BNP Paribas head of commodity markets strategy Harry Tchilinguirian said: "We also remain circumspect as to how much more price mileage oil will get from the announcement of a second round of quantitative easing in the short term."
If already discounted, the recent rally in oil prices might prove to be a case of "buy the rumour, sell the fact," he added.
INVENTORIES
Price support came from American Petroleum Institute (API) data on Tuesday showing a fall in U.S. crude inventories of 4.1 million barrels last week, compared with expectations for a 1.2 million barrel build. [
]"Overall, it's a bullish set of data, and sets a bullish outlook for the EIA," said Serene Lim, a Singapore-based oil analyst at ANZ.
"It could be the beginning of the seasonal downward trend as we enter the winter season in the Northern Hemisphere."
But Commerzbank's Fritsch was more cautious: "This is seen by some market participants as an indication that high stock levels in the U.S. are beginning to recede, but I'm rather cautious this is going to happen."

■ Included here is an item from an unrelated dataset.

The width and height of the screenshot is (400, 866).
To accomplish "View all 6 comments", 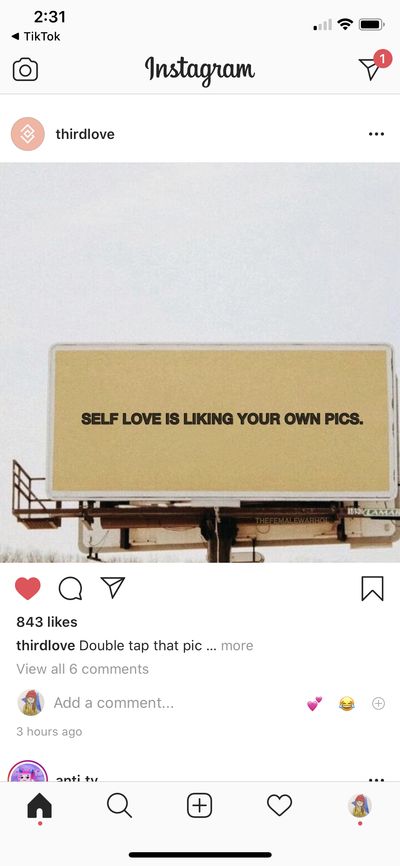I will coord(82,669).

"In terms of crude inventories decline, this is a counter movement after last week's more aggressive inventory build, while imports are up and refinery maintenance down, so the declines are not supported by other fundamentals," he said.
The Energy Information Administration (EIA) will publish official statistics later on Wednesday.

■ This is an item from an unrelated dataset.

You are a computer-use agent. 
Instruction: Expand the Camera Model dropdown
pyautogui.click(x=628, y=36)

Oil prices at $100 a barrel would be more comfortable for producing nations because of higher food prices and a weaker dollar, the top oil official for OPEC member Libya said on Tuesday. [
]The Libyan comments came a day after Saudi Arabian Oil Minister Ali al-Naimi said oil in a $70-$90 range was comfortable for consumers, signalling a higher acceptable range from the $70-$80 range previously deemed comfortable. [
] (Additional reporting by Alejandro Barbajosa in Singapore; editing by James Jukwey)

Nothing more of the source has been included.